Дверца пилотской кабины оставалась открытой. Батманов с ленивым любопытством заглянул' туда, покосился на астролюк в потолке кабины, сквозь который ярким потоком лились солнечные лучи. Прямо по курсу грибовидными шапками вставали облака. И вокруг простирались одни лишь облака. «Скука», — подумал Батманов и налил себе еще чашку кофе.
— Вася, поди сюда! — позвал второй пилот, перегибаясь через спинку своего кресла.
Радист поднялся и неторопливо зашагал в кабину, на ходу дожевывая бутерброд.
— Чего там? — громко спросил радист.
— С Рудольфа пеленг прекратили. Морзянкой шпарят. Послушай…
Нацепив наушники, радист выслушал длинную серию точек и тире и сам застучал телеграфным ключом. Так он переговаривался с островом Рудольфа минут пять.
— Командир! Они посадку просят, — сказал радист, высовываясь из кабины.
— Ты им объяснил, что мы на колесах? — спросил командир.
— Объяснил. Они говорят, что у них песчаная коса. Утрамбованная. И ветерок подходящий… По курсу. Зачем посадку? — поинтересовался штурман.
— Человека с острова снять.
— Больной?
— Нет. У него срок зимовки два месяца как кончился… Может, сядем, а, командир? Этот парень вчера целый день бульдозером полосу чистил…
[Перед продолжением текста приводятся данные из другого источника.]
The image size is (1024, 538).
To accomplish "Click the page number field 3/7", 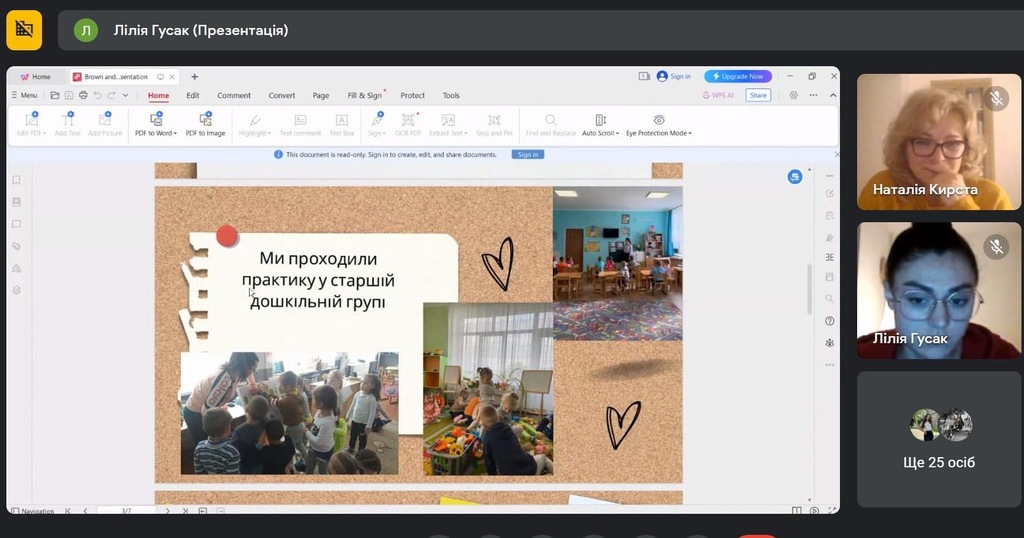I will [x=127, y=511].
Командир откусил кусок бутерброда, запил кофе. Все члены экипажа вопросительно глядели на него. Штурман раскрыл свой атлас, показывая на остров Рудольфа, одобрительно проворчал:
— Песчаная коса у них крепкая… Мы в прошлом году с Максимовым садились там…
— Скажи, пусть этот парень ждет нас в начале полосы. Сядем и сразу взлетим, — сказал командир, стряхивая с форменного кителя крошки. — Два месяца ждет… Я в свое время по целому году ждал… И запроси высоту нижней кромки облачности!
Радист быстро заработал ключом. Штурман и бортмеханик торопливо допили кофе и следом за командиром прошли в кабину. Потом штурман выглянул из кабины и с извиняющейся улыбкой попросил Батманова, чтобы он пристегнулся. Батманов кивнул ему и отвернулся к иллюминатору. Отношение экипажа к нему начинало смешить Батманова, и он уже подумывал над тем, как будет рассказывать сотрудникам отдела, что на Севере его принимали за большого начальника и обращались только на «вы»…
Перед посадкой он все же пристегнулся ремнями и даже сигарету потушил, но самолет приземлился так мягко, что кофейник, забытый на ящике, не шелохнулся.